_Data listing_

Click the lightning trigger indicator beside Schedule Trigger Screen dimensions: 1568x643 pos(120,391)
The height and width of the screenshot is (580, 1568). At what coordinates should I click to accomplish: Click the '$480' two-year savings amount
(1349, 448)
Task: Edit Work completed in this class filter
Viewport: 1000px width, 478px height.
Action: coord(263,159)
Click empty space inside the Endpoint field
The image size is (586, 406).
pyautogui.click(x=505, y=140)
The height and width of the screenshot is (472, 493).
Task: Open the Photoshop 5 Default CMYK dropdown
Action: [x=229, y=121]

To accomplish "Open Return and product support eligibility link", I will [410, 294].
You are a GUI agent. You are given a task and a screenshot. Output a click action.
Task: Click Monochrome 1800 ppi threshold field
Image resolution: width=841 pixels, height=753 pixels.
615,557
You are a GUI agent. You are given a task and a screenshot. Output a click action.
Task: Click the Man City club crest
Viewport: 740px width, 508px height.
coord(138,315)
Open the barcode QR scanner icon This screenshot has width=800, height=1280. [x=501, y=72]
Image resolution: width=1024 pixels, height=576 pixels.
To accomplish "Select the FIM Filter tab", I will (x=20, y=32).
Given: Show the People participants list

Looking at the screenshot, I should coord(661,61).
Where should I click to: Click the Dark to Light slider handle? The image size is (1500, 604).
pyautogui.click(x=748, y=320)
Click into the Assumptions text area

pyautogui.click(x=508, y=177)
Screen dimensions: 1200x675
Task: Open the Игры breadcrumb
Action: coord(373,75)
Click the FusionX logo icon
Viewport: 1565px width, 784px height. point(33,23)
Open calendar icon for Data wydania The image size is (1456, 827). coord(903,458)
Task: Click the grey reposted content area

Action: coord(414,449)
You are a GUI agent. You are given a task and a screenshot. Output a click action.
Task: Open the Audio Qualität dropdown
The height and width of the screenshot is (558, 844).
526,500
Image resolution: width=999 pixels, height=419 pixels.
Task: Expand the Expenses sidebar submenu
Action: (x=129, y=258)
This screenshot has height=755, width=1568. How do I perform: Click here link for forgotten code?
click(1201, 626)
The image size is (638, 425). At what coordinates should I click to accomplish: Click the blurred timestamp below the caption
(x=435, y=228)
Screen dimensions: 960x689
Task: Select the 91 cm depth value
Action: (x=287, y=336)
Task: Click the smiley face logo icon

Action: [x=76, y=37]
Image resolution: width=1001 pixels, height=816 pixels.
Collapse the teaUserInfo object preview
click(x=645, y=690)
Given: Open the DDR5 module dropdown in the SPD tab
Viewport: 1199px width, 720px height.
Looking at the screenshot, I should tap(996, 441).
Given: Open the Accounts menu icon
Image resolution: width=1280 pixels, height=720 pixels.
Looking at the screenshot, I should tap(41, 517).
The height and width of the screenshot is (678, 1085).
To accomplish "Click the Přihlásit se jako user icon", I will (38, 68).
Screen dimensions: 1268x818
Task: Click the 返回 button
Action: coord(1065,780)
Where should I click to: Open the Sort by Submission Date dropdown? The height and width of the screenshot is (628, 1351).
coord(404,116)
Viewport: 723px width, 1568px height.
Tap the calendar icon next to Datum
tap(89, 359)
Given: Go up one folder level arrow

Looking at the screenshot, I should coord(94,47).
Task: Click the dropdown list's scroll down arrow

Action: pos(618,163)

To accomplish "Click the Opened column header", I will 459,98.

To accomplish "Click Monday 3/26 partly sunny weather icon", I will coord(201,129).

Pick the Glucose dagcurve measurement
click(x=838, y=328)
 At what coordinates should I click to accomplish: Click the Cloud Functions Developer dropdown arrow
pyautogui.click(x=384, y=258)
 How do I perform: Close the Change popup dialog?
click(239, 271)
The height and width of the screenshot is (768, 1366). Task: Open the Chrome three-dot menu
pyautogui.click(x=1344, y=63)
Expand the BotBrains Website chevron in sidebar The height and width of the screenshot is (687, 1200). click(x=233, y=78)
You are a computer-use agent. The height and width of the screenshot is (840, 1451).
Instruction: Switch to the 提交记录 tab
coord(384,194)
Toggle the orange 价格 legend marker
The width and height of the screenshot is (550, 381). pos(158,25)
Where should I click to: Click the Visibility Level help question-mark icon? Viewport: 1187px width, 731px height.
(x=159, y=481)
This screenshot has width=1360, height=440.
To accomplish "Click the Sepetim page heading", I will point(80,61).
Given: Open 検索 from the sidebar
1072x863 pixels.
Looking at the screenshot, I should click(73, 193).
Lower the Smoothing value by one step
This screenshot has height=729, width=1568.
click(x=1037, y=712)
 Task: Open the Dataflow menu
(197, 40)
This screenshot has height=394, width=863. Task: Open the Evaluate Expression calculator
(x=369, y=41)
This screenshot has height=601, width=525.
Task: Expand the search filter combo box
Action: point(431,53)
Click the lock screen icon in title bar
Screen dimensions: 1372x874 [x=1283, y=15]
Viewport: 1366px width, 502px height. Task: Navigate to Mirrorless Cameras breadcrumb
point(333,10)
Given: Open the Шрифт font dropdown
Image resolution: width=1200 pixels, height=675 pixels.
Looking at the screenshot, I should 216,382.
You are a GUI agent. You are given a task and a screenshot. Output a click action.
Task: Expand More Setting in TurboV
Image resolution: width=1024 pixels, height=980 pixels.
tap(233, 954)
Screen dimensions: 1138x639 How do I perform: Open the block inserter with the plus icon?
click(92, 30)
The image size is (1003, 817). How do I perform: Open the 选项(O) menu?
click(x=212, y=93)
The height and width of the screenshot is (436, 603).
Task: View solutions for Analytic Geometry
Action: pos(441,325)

_Problem to solve_
What you return must match the data above character for character.

_Answer to this problem_
Click the lightning trigger indicator beside Schedule Trigger Screen dimensions: 1568x643 pos(120,391)
The height and width of the screenshot is (580, 1568). At what coordinates should I click to accomplish: Click the '$480' two-year savings amount
(1349, 448)
Task: Edit Work completed in this class filter
Viewport: 1000px width, 478px height.
Action: coord(263,159)
Click empty space inside the Endpoint field
The image size is (586, 406).
pyautogui.click(x=505, y=140)
The height and width of the screenshot is (472, 493).
Task: Open the Photoshop 5 Default CMYK dropdown
Action: [x=229, y=121]

To accomplish "Open Return and product support eligibility link", I will [410, 294].
You are a GUI agent. You are given a task and a screenshot. Output a click action.
Task: Click Monochrome 1800 ppi threshold field
Image resolution: width=841 pixels, height=753 pixels.
615,557
You are a GUI agent. You are given a task and a screenshot. Output a click action.
Task: Click the Man City club crest
Viewport: 740px width, 508px height.
coord(138,315)
Open the barcode QR scanner icon This screenshot has width=800, height=1280. [x=501, y=72]
Image resolution: width=1024 pixels, height=576 pixels.
To accomplish "Select the FIM Filter tab", I will (x=20, y=32).
Given: Show the People participants list

Looking at the screenshot, I should coord(661,61).
Where should I click to: Click the Dark to Light slider handle? The image size is (1500, 604).
pyautogui.click(x=748, y=320)
Click into the Assumptions text area

pyautogui.click(x=508, y=177)
Screen dimensions: 1200x675
Task: Open the Игры breadcrumb
Action: coord(373,75)
Click the FusionX logo icon
Viewport: 1565px width, 784px height. point(33,23)
Open calendar icon for Data wydania The image size is (1456, 827). coord(903,458)
Task: Click the grey reposted content area

Action: coord(414,449)
You are a GUI agent. You are given a task and a screenshot. Output a click action.
Task: Open the Audio Qualität dropdown
The height and width of the screenshot is (558, 844).
526,500
Image resolution: width=999 pixels, height=419 pixels.
Task: Expand the Expenses sidebar submenu
Action: (x=129, y=258)
This screenshot has height=755, width=1568. How do I perform: Click here link for forgotten code?
click(1201, 626)
The image size is (638, 425). At what coordinates should I click to accomplish: Click the blurred timestamp below the caption
(x=435, y=228)
Screen dimensions: 960x689
Task: Select the 91 cm depth value
Action: (x=287, y=336)
Task: Click the smiley face logo icon

Action: [x=76, y=37]
Image resolution: width=1001 pixels, height=816 pixels.
Collapse the teaUserInfo object preview
click(x=645, y=690)
Given: Open the DDR5 module dropdown in the SPD tab
Viewport: 1199px width, 720px height.
Looking at the screenshot, I should tap(996, 441).
Given: Open the Accounts menu icon
Image resolution: width=1280 pixels, height=720 pixels.
Looking at the screenshot, I should tap(41, 517).
The height and width of the screenshot is (678, 1085).
To accomplish "Click the Přihlásit se jako user icon", I will (38, 68).
Screen dimensions: 1268x818
Task: Click the 返回 button
Action: coord(1065,780)
Where should I click to: Open the Sort by Submission Date dropdown? The height and width of the screenshot is (628, 1351).
coord(404,116)
Viewport: 723px width, 1568px height.
Tap the calendar icon next to Datum
tap(89, 359)
Given: Go up one folder level arrow

Looking at the screenshot, I should coord(94,47).
Task: Click the dropdown list's scroll down arrow

Action: pos(618,163)

To accomplish "Click the Opened column header", I will 459,98.

To accomplish "Click Monday 3/26 partly sunny weather icon", I will coord(201,129).

Pick the Glucose dagcurve measurement
click(x=838, y=328)
 At what coordinates should I click to accomplish: Click the Cloud Functions Developer dropdown arrow
pyautogui.click(x=384, y=258)
 How do I perform: Close the Change popup dialog?
click(239, 271)
The height and width of the screenshot is (768, 1366). Task: Open the Chrome three-dot menu
pyautogui.click(x=1344, y=63)
Expand the BotBrains Website chevron in sidebar The height and width of the screenshot is (687, 1200). click(x=233, y=78)
You are a computer-use agent. The height and width of the screenshot is (840, 1451).
Instruction: Switch to the 提交记录 tab
coord(384,194)
Toggle the orange 价格 legend marker
The width and height of the screenshot is (550, 381). pos(158,25)
Where should I click to: Click the Visibility Level help question-mark icon? Viewport: 1187px width, 731px height.
(x=159, y=481)
This screenshot has width=1360, height=440.
To accomplish "Click the Sepetim page heading", I will point(80,61).
Given: Open 検索 from the sidebar
1072x863 pixels.
Looking at the screenshot, I should click(73, 193).
Lower the Smoothing value by one step
This screenshot has height=729, width=1568.
click(x=1037, y=712)
 Task: Open the Dataflow menu
(197, 40)
This screenshot has height=394, width=863. Task: Open the Evaluate Expression calculator
(x=369, y=41)
This screenshot has height=601, width=525.
Task: Expand the search filter combo box
Action: point(431,53)
Click the lock screen icon in title bar
Screen dimensions: 1372x874 [x=1283, y=15]
Viewport: 1366px width, 502px height. Task: Navigate to Mirrorless Cameras breadcrumb
point(333,10)
Given: Open the Шрифт font dropdown
Image resolution: width=1200 pixels, height=675 pixels.
Looking at the screenshot, I should 216,382.
You are a GUI agent. You are given a task and a screenshot. Output a click action.
Task: Expand More Setting in TurboV
Image resolution: width=1024 pixels, height=980 pixels.
tap(233, 954)
Screen dimensions: 1138x639 How do I perform: Open the block inserter with the plus icon?
click(92, 30)
The image size is (1003, 817). How do I perform: Open the 选项(O) menu?
click(x=212, y=93)
The height and width of the screenshot is (436, 603).
Task: View solutions for Analytic Geometry
Action: pos(441,325)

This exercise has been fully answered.